Assignment — A word-for-word copy of the entries is the goal; leave out the pictures.

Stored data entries

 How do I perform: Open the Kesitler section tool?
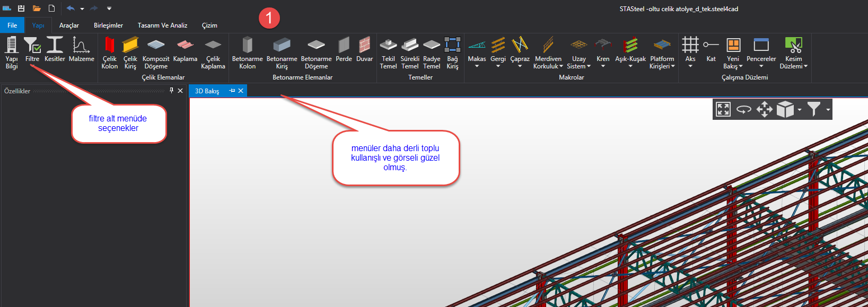coord(55,50)
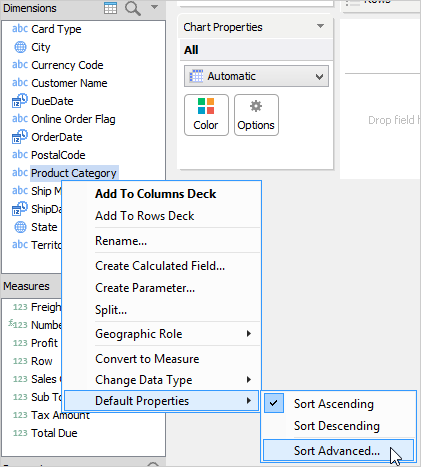Open the Color palette card button
Viewport: 421px width, 467px height.
pyautogui.click(x=206, y=115)
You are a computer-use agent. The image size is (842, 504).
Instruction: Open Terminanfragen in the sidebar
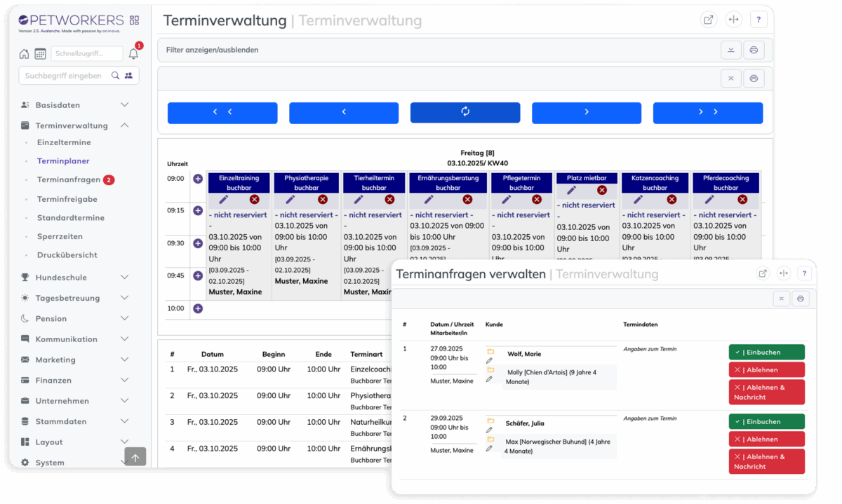pyautogui.click(x=69, y=180)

Exercise output —
 How do I perform: Open the Kesitler section tool?
coord(55,50)
Open the Color palette card button
Viewport: 421px width, 467px height.
pyautogui.click(x=206, y=115)
You are a computer-use agent. The image size is (842, 504).
Instruction: Open Terminanfragen in the sidebar
pyautogui.click(x=69, y=180)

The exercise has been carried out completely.